In previous blog posts I mentioned that we would be using a fixed wing aircraft for data gathering over wide areas of land. After a few setbacks, it finally arrived. Coming from Slovenia, the C-Astral Bramor is a fixed wing platform that launches from a catapult and lands with a parachute. It is also claimed to support up to 3 hours of continuous operation which puts it into a different category from the Matrice platforms I discussed earlier.
When the boxes arrived, we made quick work of removing the cases from their cardboard shipping boxes. Normally I would be hesitant to have anything this large shipped in cardboard but the cases are very sturdy and could probably take some abuse with ease.
Once opened, the cases continue to show their quality by shadow boxing all of the equipment inside. In the image below, you can see the left case which contains the aircraft and electronics while the right case holds the catapult launcher.
The underside of the main body shows the new sensor built into the platform.
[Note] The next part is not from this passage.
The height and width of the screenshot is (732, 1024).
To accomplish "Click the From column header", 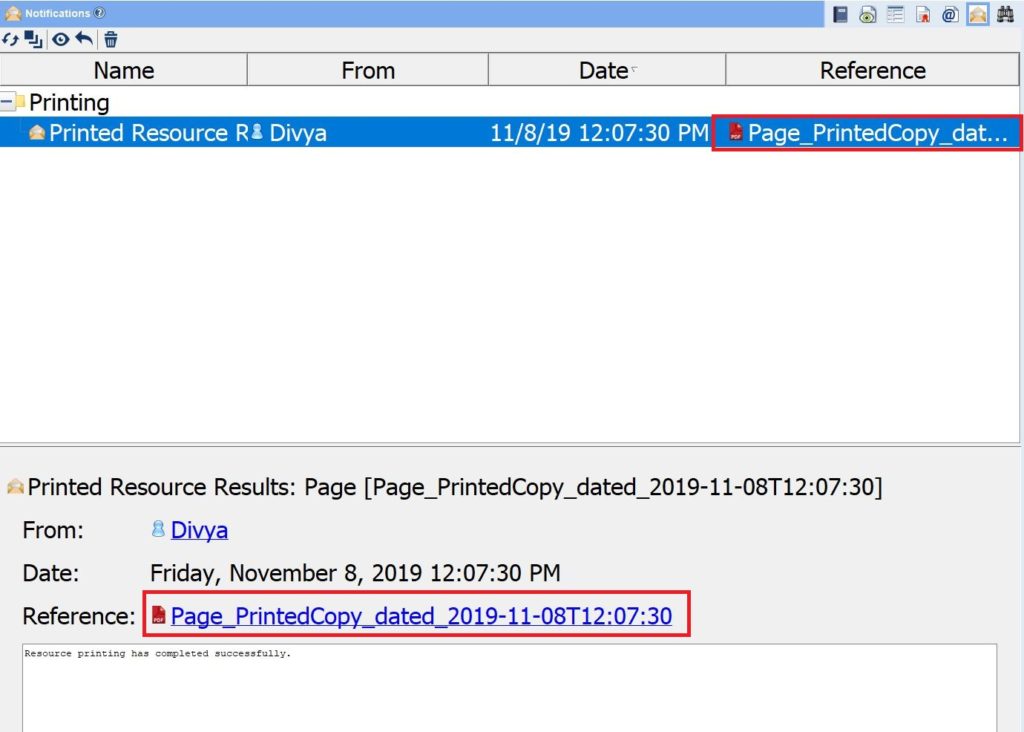I will (x=367, y=70).
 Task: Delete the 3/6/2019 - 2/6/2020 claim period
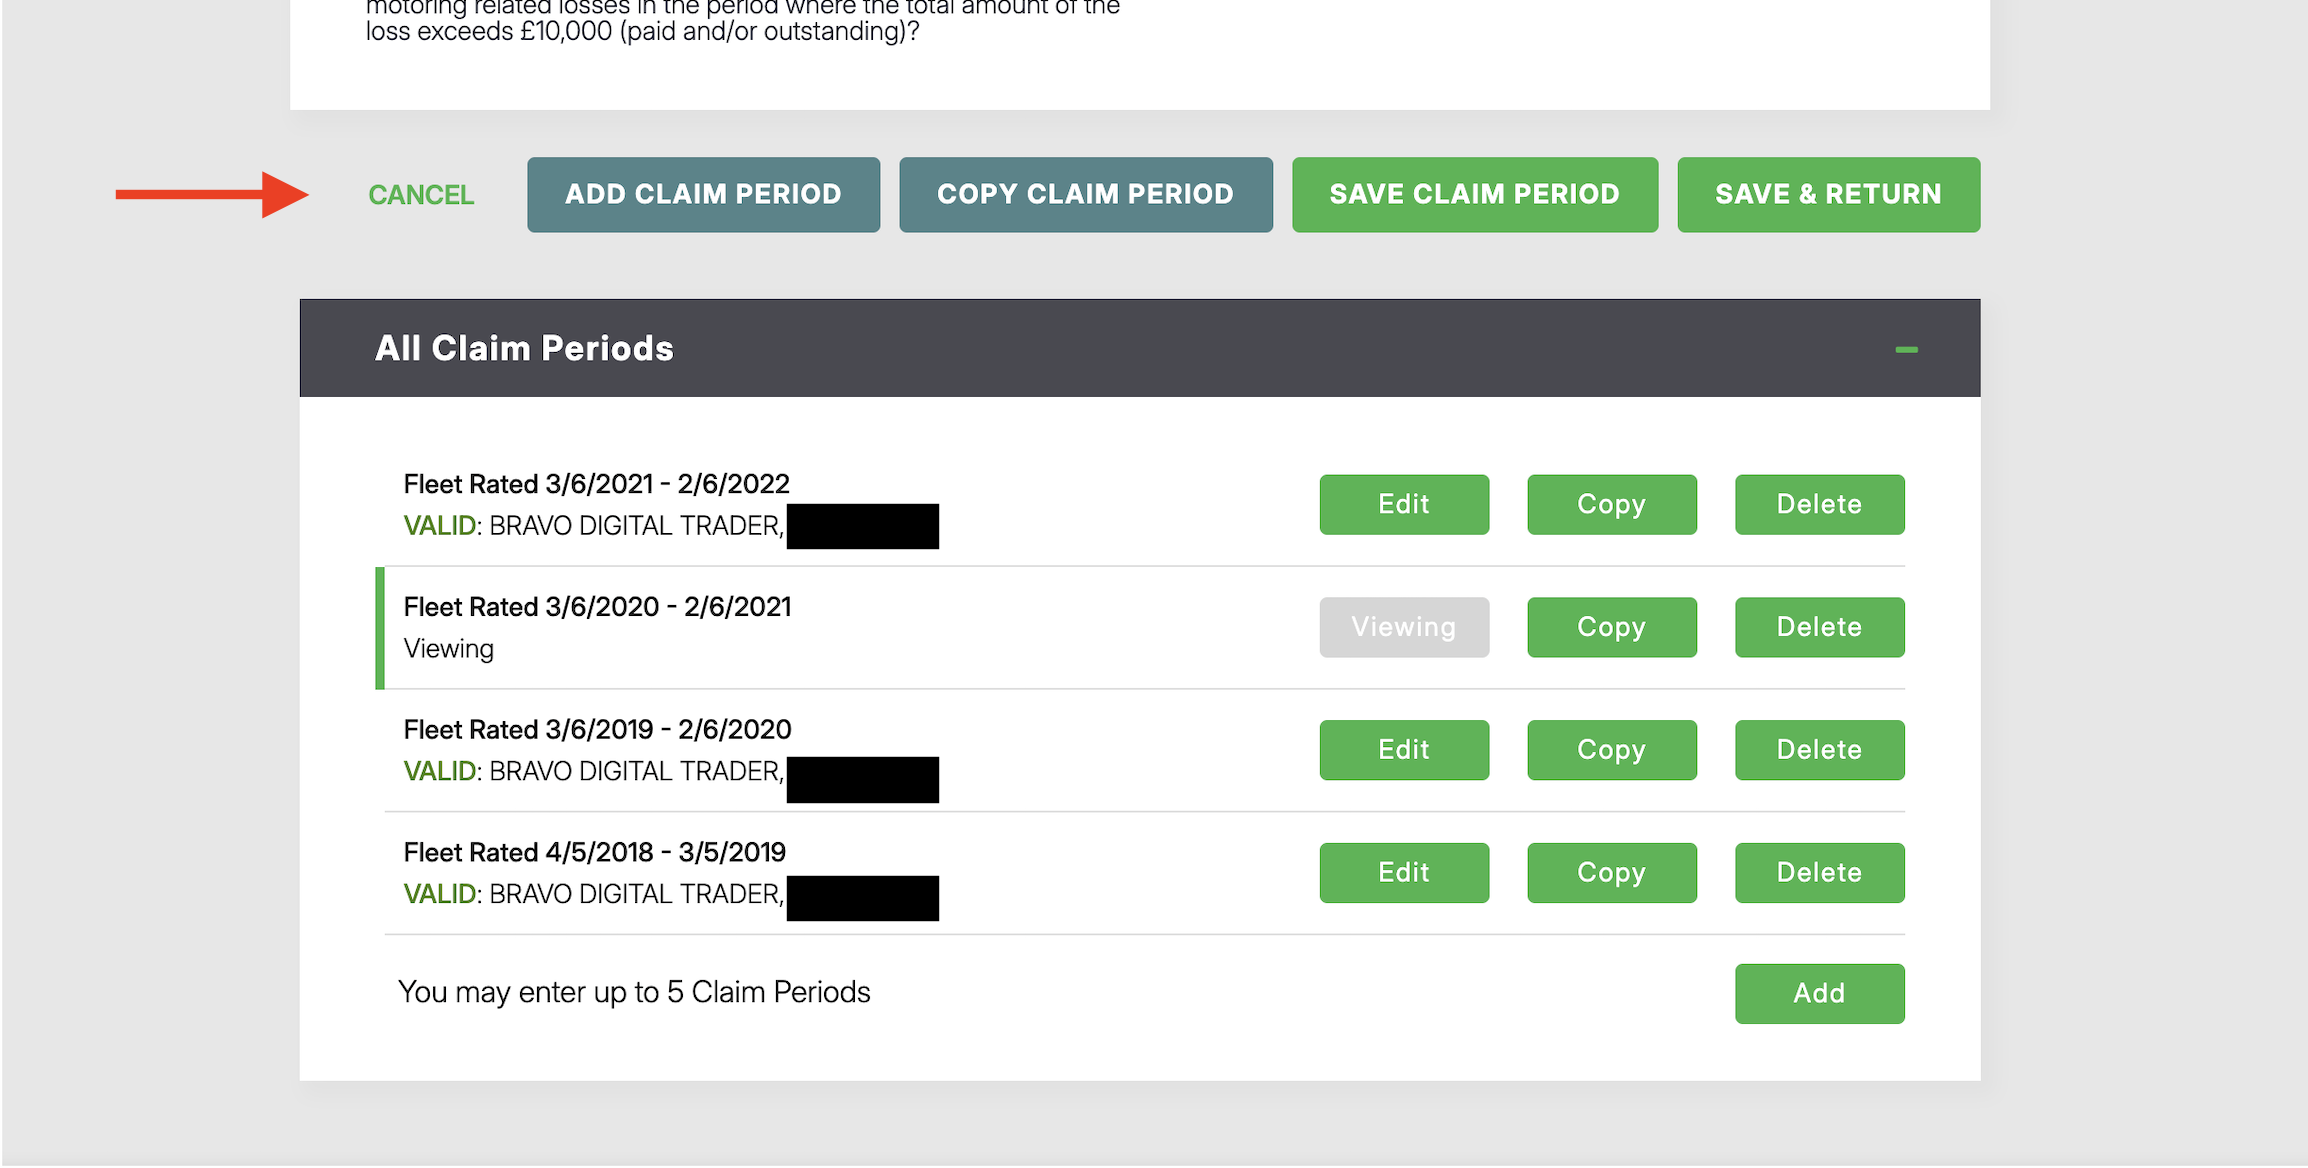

In this case, the aircraft came with a RedEdge Altum sensor built in. We plan to change this out for the Sony A8000 camera that has a much wider field of view and can shoot pictures at ludicrously high resolutions.
Next up is the ground station. This system is very compact and simple to prepare. The ground station integrates a GPS module, telemetry module, and a battery into one small box that connects to the flight control tablet over Bluetooth. This can be especially handy since there is no risk of accidentally catching cords and pulling down the ground station. The flight control tablet is a ruggedized Getac F110 Windows tablet.
The next order of business was to set up the catapult launcher. From this point, we began following the checklists provided with the C-Astral. They discuss all phases of flight and can be found both on the tablet and in an included checklist book.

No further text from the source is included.